David Darg is an American director and cinematographer. In 2011 he co-founded the media company RYOT with Bryn Mooser. He received critical praise for his documentary Body Team 12 which garnered him a nomination for the Academy Award for Best Documentary (Short Subject) at the 88th Academy Awards.

==Career==
Darg is a graduate of Oxford University with a degree in Philosophy. He was named one of Esquire Magazine's "2012 Americans of the Year" for his work in Haiti as well as a "Hollywood Maverick" by Details magazine for his documentary work in crisis and disaster zones. Darg is the co-founder of RYOT - a US media company acquired by Verizon in 2016.

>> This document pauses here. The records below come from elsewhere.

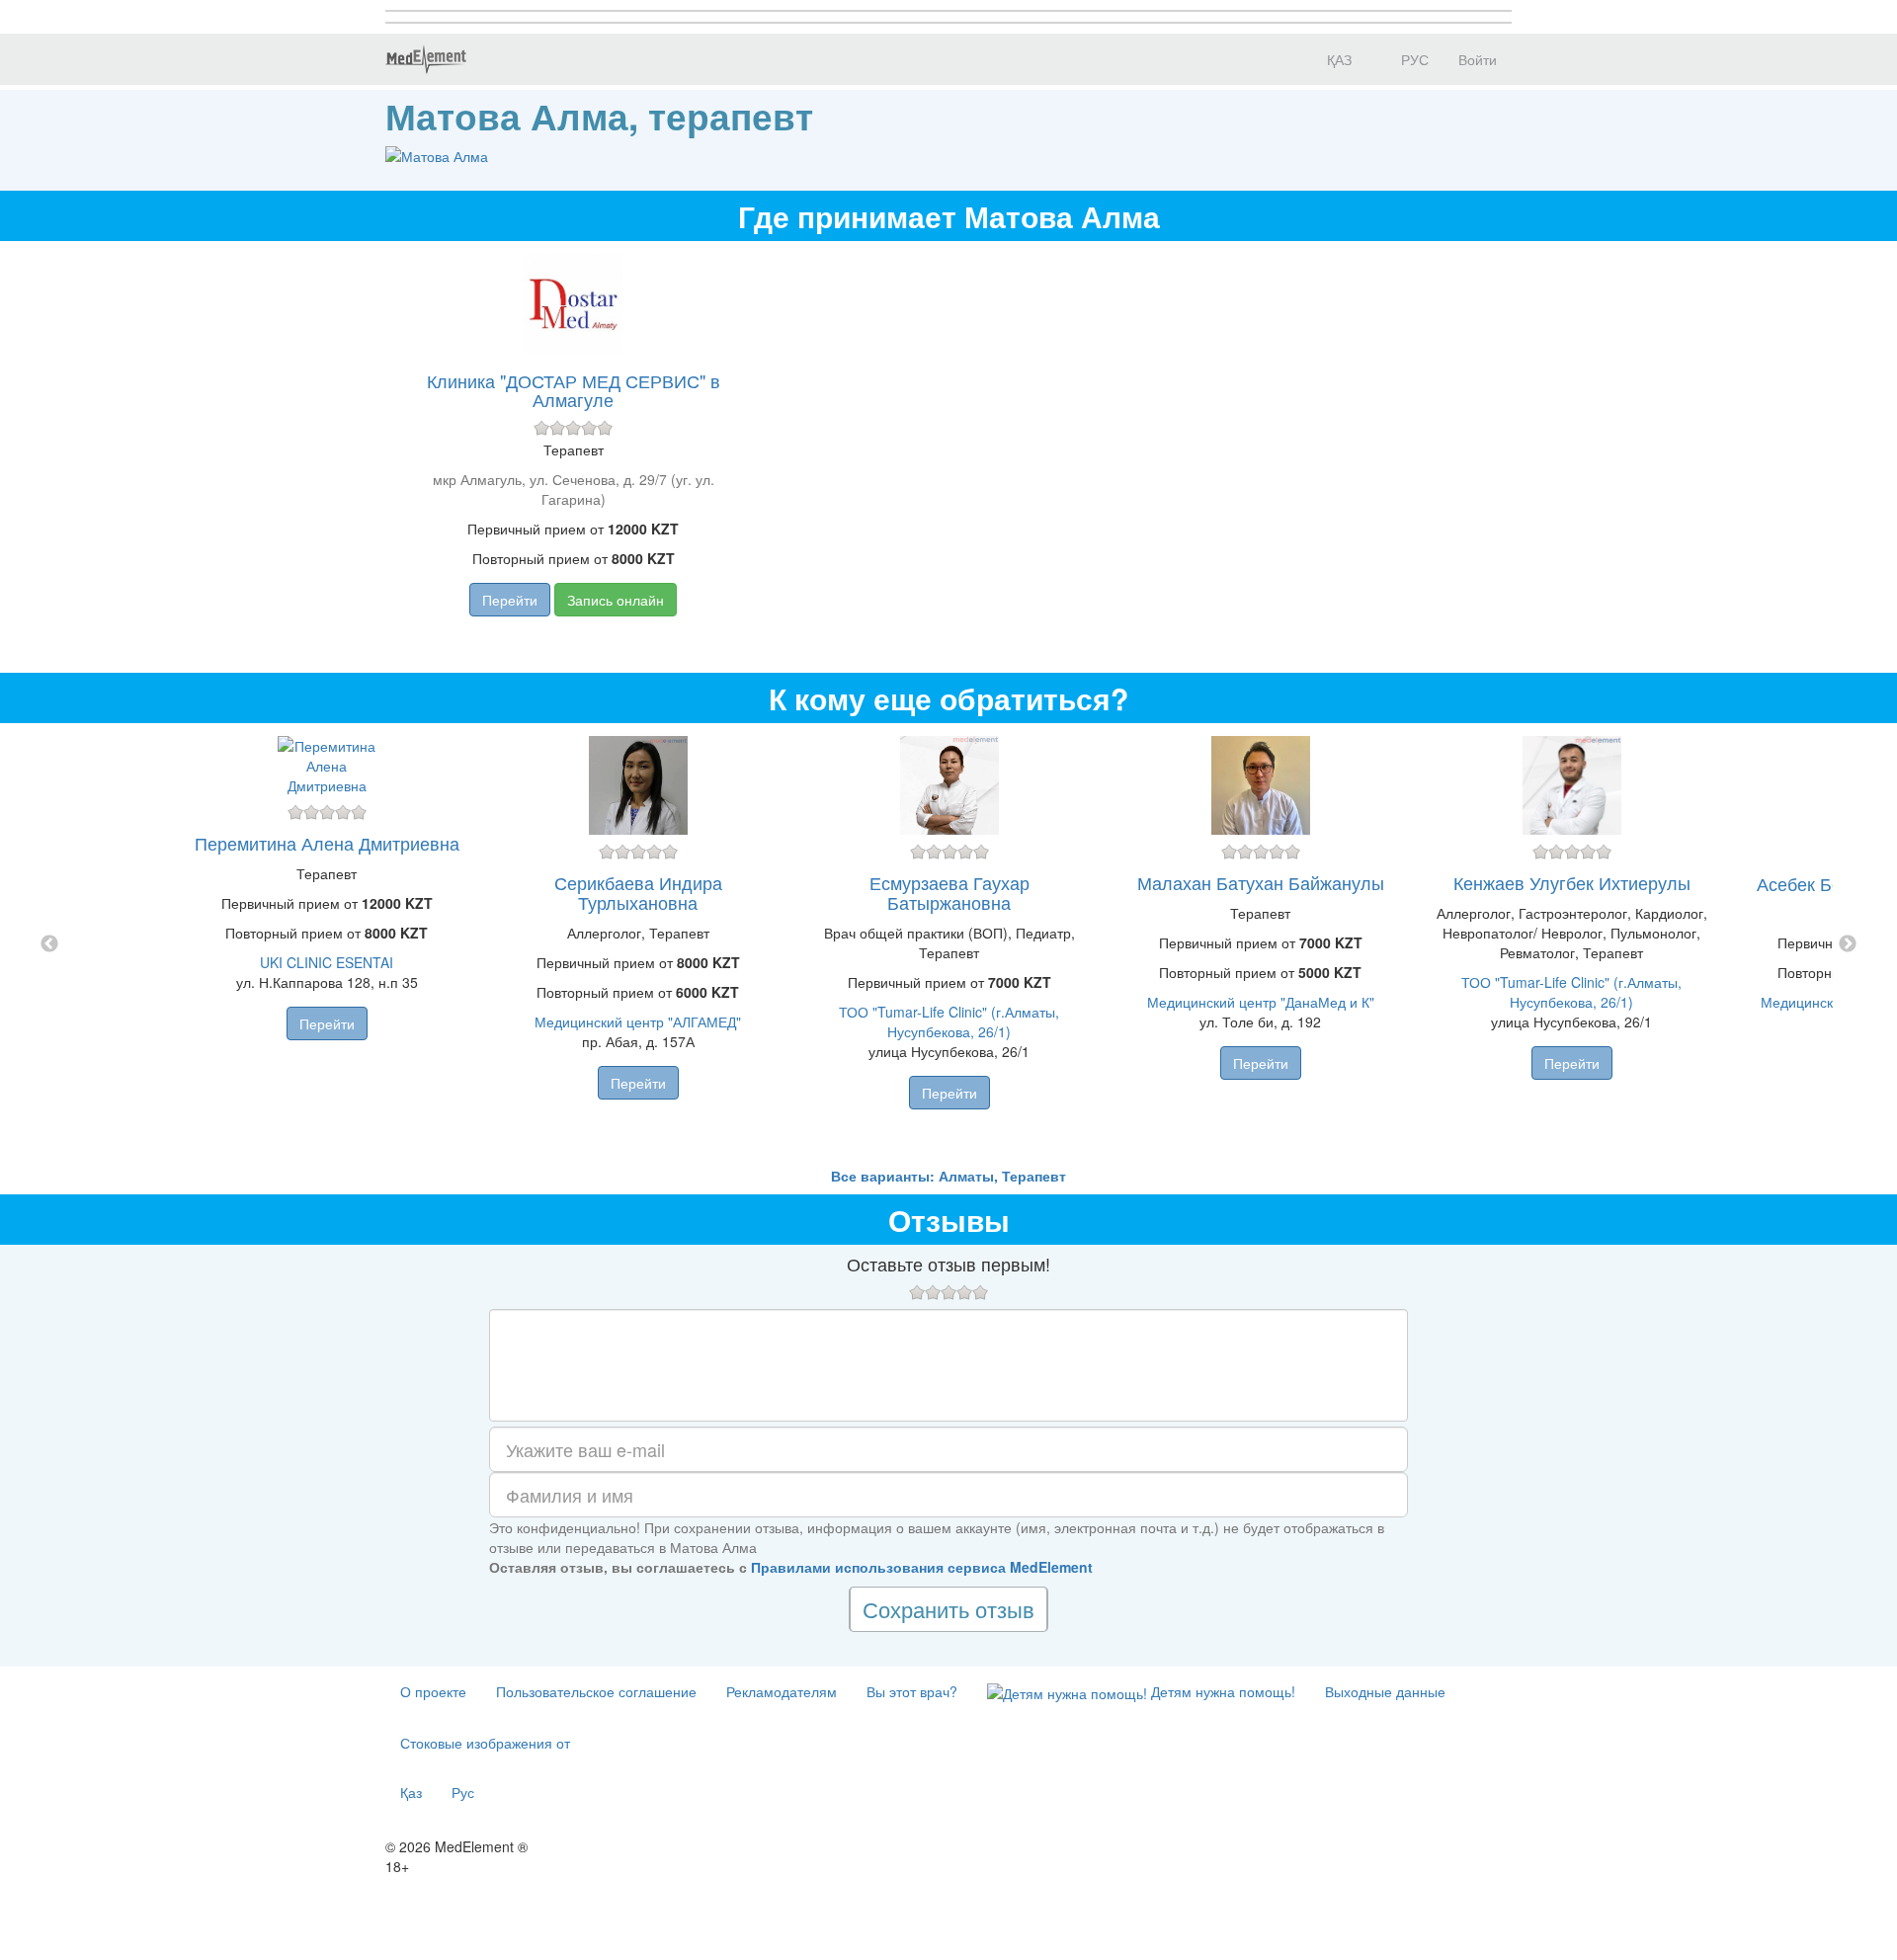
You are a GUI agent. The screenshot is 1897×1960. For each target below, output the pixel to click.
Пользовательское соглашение (596, 1691)
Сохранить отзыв (948, 1608)
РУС (1413, 59)
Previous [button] (49, 944)
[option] (949, 944)
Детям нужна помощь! (1221, 1691)
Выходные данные (1385, 1691)
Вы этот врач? (911, 1691)
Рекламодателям (781, 1691)
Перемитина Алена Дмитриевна (327, 843)
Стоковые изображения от (485, 1743)
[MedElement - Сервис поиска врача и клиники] (426, 59)
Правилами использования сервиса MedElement (922, 1567)
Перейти (509, 600)
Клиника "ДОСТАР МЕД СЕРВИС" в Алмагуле (573, 390)
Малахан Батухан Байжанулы (1260, 882)
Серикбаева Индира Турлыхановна (638, 892)
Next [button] (1847, 944)
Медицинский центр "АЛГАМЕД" (638, 1021)
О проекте (433, 1691)
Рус (463, 1792)
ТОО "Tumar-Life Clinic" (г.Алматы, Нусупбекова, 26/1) (949, 1021)
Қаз (411, 1792)
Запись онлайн (615, 600)
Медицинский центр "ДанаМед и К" (1260, 1002)
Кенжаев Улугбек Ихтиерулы (1572, 882)
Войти (1477, 59)
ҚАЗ (1337, 59)
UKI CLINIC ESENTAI (326, 962)
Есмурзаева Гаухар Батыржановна (949, 892)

In 2015, Darg directed the first virtual reality film shot in a disaster zone. That same year, Darg was commissioned by Apple to create a short documentary using the iPhone 6s ahead of the phone's release.

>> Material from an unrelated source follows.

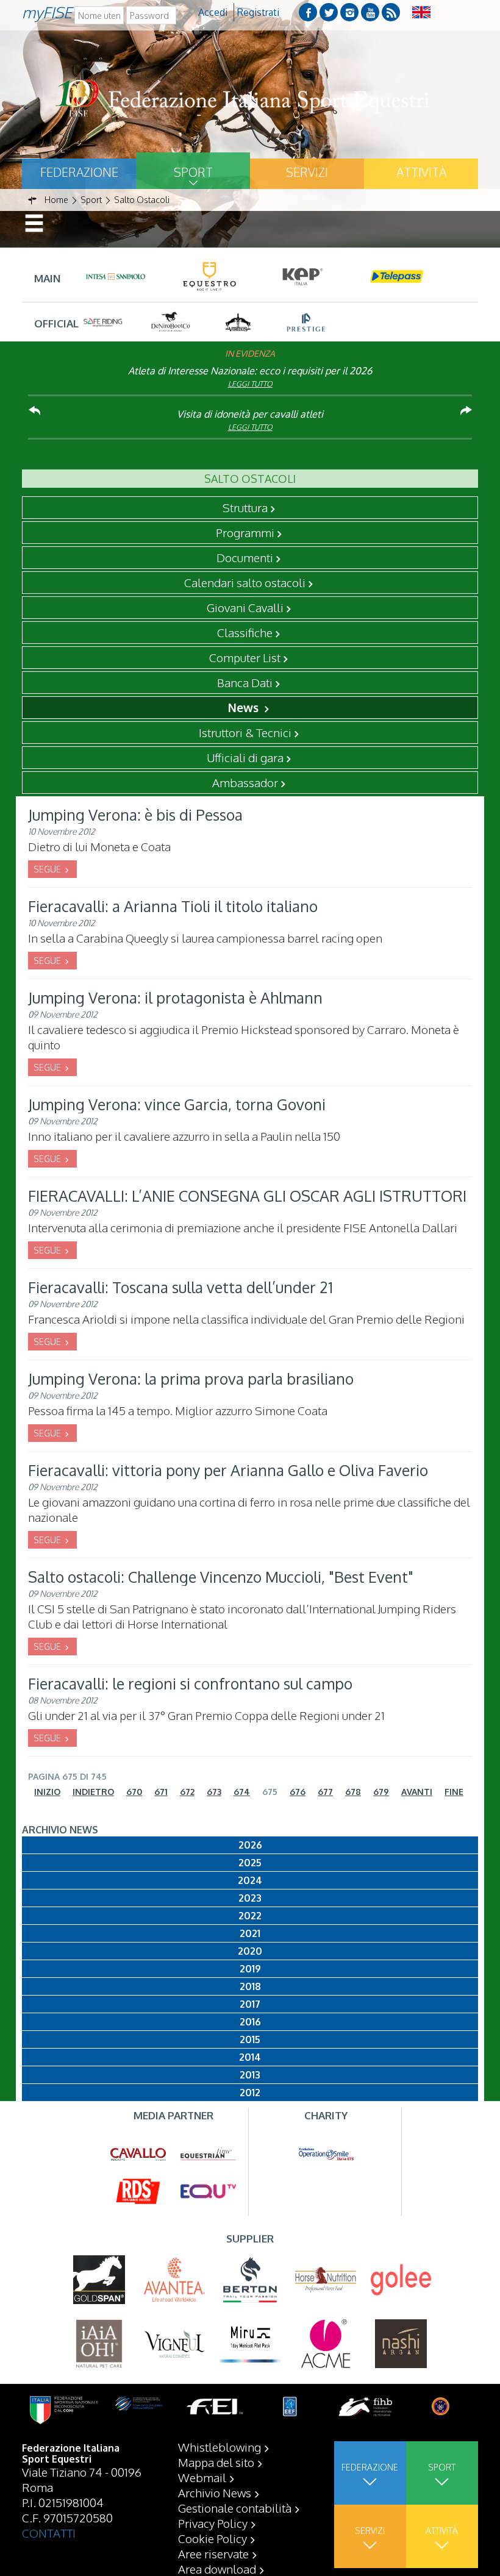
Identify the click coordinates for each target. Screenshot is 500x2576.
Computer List (244, 657)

Darg is also an Emmy winning editor having won in 2017 with Body Team 12 and nominated in 2018 with Fear Us Women.

===Filmography===
- 2010: Sun City Picture House
- 2012: Baseball in the Time of Cholera (nominated at the International Film Festival of Wales)
- 2013: The Rider and The Storm
- 2014: Mitimetallica
- 2015: Body Team 12
- 2015: Nepal Quake Project (Virtual Reality Film)
- 2015: The Painter of Jalouzie
- 2016: The Rugby Boys of Memphis
- 2017: Fear Us Women
- 2018: The Robben Island Mandela Experience (Augmented Reality)
- 2018: The Young Lions (Virtual Reality Film)
- 2019: Lazarus
- 2020: You Cannot Kill David Arquette

== Humanitarian Work ==
Darg spent over a decade as a humanitarian first responder and frontline contributor for Reuters, the BBC and CNN, covering natural disasters and wars. He lived in China for 1 year following the 2008 Sichuan quake and lived in a Haiti for 2.5 years after the 2010 earthquake. He has traveled to over 100 countries with experience in cross sector humanitarian development and relief work alongside his position as Vice-president for International Response at Operation Blessing International.